● **EXERCICE A**
Répondez à partir de l'extrait d'émission :
(i) Quelle est l'adresse du site web du projet ?
(ii) Dans quelle ville Jean-Christophe Becquet rentre-t-il ?
(iii) Que signifie le mot Gaia ?

● **TEXTE PRÉSENTÉ**

☆ ☆ ☆ ☆

Ces projets, dont l’objectif est rien moins que de sauver des vies, illustrent l’importance que les progrès de la recherche scientifique soient partagés de manière libre et ouverte. C’est un prérequis insuffisant mais nécessaire pour garantir à tous l’accès aux soins.

Frédéric Couchet : Merci Jean-Christophe. On va indiquer le site web du projet, c’est openinsulin.org, Insulin en anglais. Vous retrouverez toutes les références sur la page de l’April april.org, sur causecommune.fm et même sur le site qui est en cours d’ouverture, consacré à l’émission, libreavous.org, sur lequel il y a un accès direct au web-chat et au lecteur audio.
Jean-Christophe, j’espère que lors d’une nouvelle chronique nous aurons à nouveau le plaisir de t’avoir ici au studio et ce coup-ci moins pressé parce que tu as un train à prendre pour repartir chez toi.

Jean-Christophe Becquet : Absolument. Je rentre à Grenoble tout de suite. Maintenant que je suis à Grenoble et plus à Digne-les-Bains ce sera plus facile de vous rejoindre en train pour voir les collègues de l’April et intervenir dans l’émission en direct, depuis le studio.
Bonne fin d’émission et au mois prochain.

Frédéric Couchet : Au mois prochain Jean-Christophe.
Nous allons faire une pause musicale.

[Virgule musicale]

Frédéric Couchet : Après la pause musicale nous parlerons de téléphonie mobile et de liberté.
Le titre que nous allons écouter est une pépite trouvée sur auboutdufil.com. Un morceau tout en délicatesse, onirique et relaxant. Le titre du morceau est le mot Gaia, qui vient du grec, et il signifie « terre ». Gaia est une musique douce et calme qui renvoie à l’idée de méditation, d’unité avec la planète Terre et de contemplation de sa beauté. C’est un extrait de la présentation sur auboutdufilm.com.

☆ ☆ ☆ ☆

● **EXERCICE B**
Reproduisez à l'identique la partie de la liste qui commence à la ligne contenant « Open the @AlupeiEmy handle » et va jusqu'à la fin de la liste, bornes incluses. Omettez les images dans votre réponse.

[Quelques enregistrements]

☆ ☆ ☆ ☆

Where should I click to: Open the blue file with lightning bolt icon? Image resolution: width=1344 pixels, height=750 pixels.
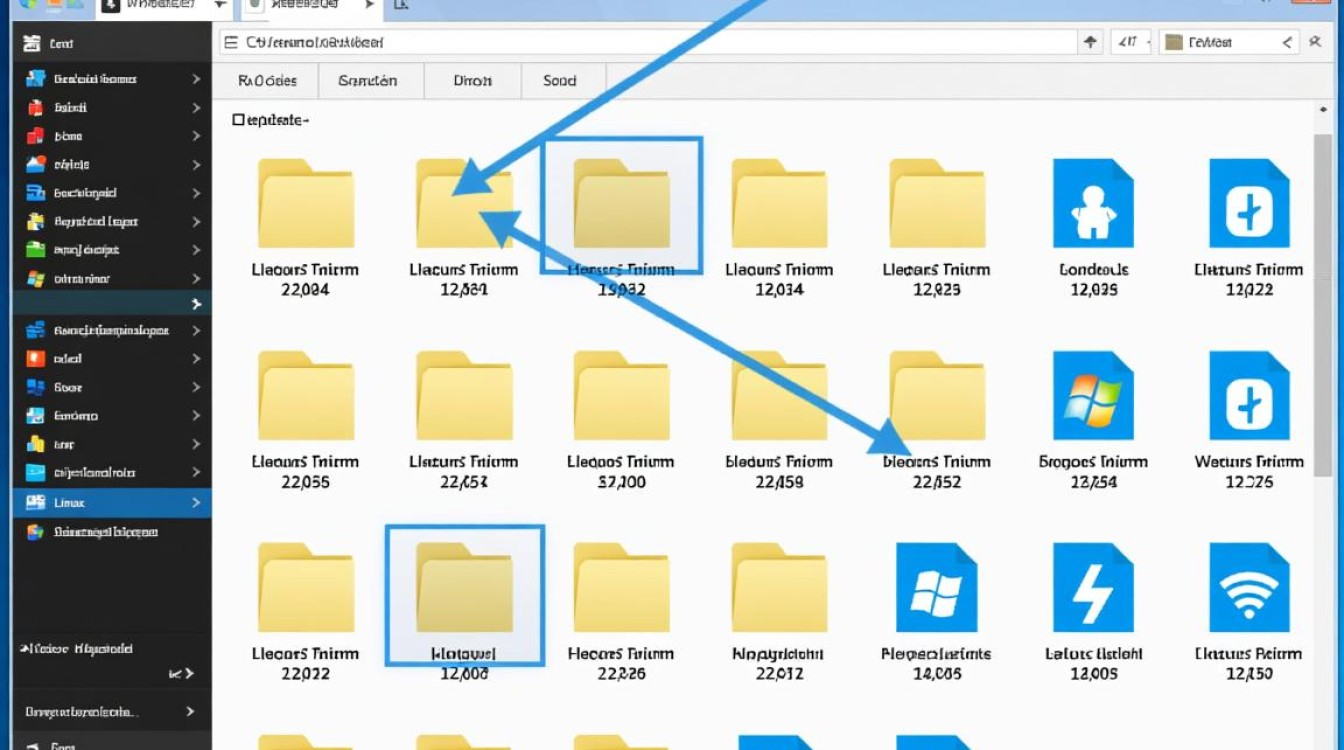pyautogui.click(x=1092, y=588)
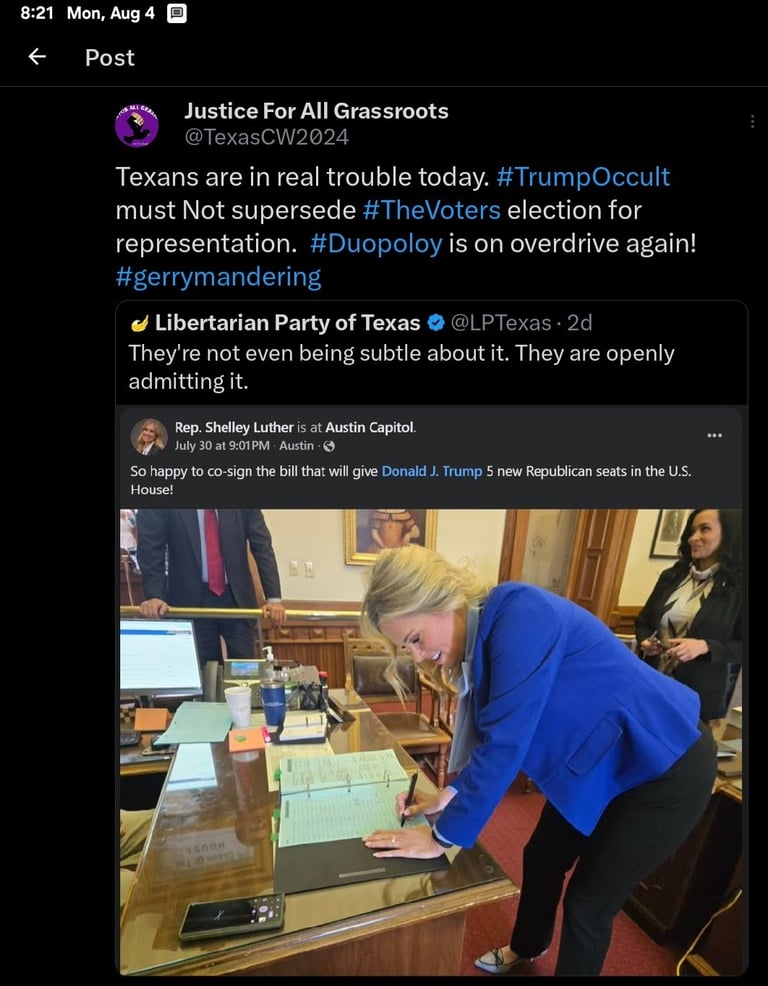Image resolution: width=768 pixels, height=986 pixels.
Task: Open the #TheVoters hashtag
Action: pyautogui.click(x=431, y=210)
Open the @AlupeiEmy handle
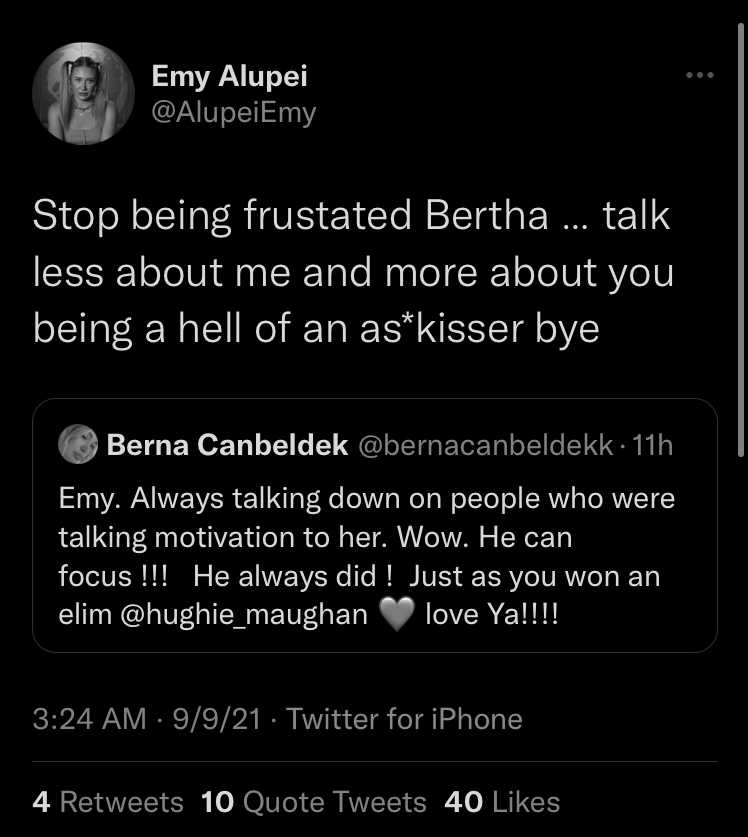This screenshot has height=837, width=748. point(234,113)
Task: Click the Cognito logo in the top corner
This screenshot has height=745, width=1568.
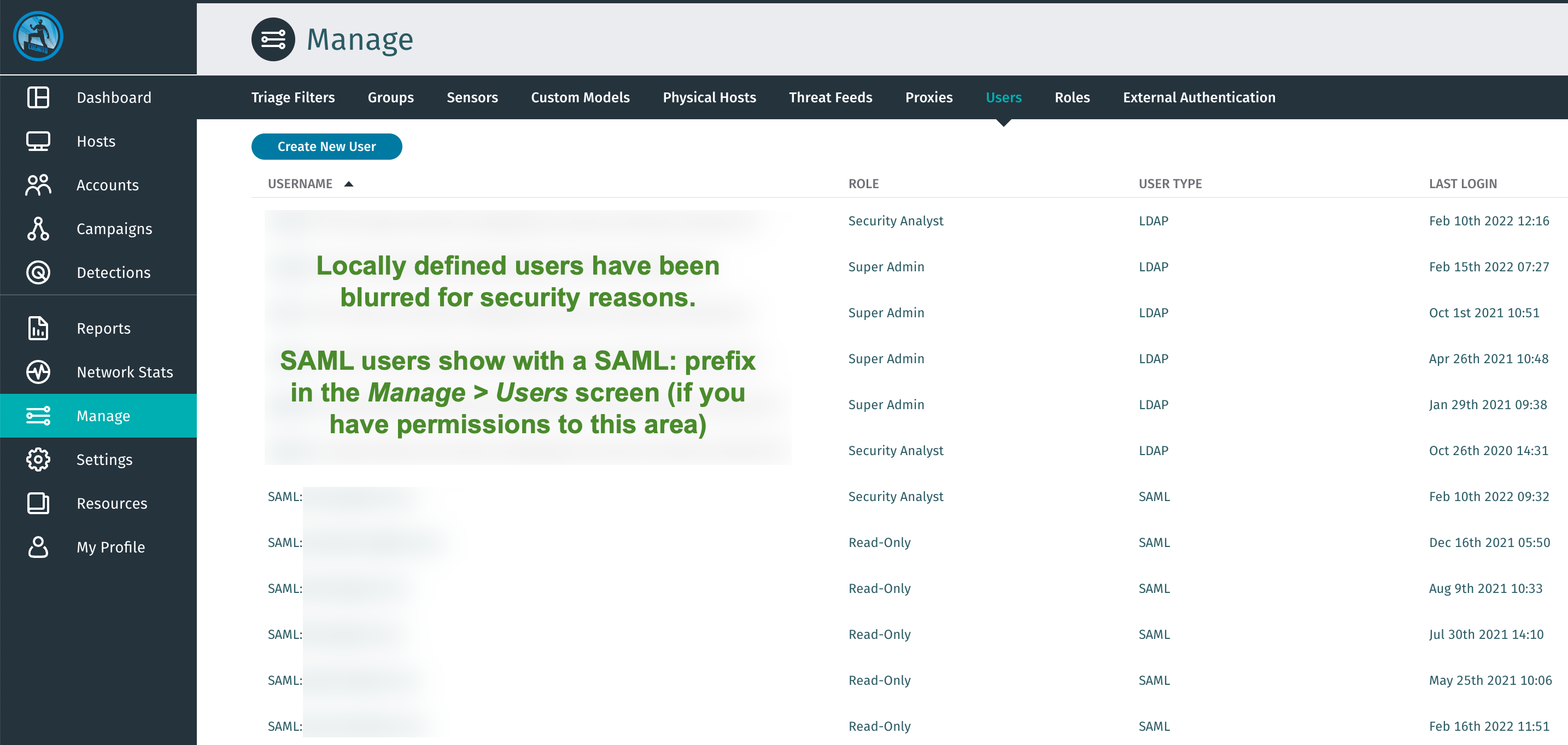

☆ ☆ ☆ ☆

● **RÉPONSE COMPLÈTE A**
(i) openinsulin.org
(ii) Grenoble
(iii) « terre »

● **RÉPONSE COMPLÈTE B**
Open the @AlupeiEmy handle
This screenshot has height=837, width=748. point(234,113)
Task: Click the Cognito logo in the top corner
This screenshot has height=745, width=1568.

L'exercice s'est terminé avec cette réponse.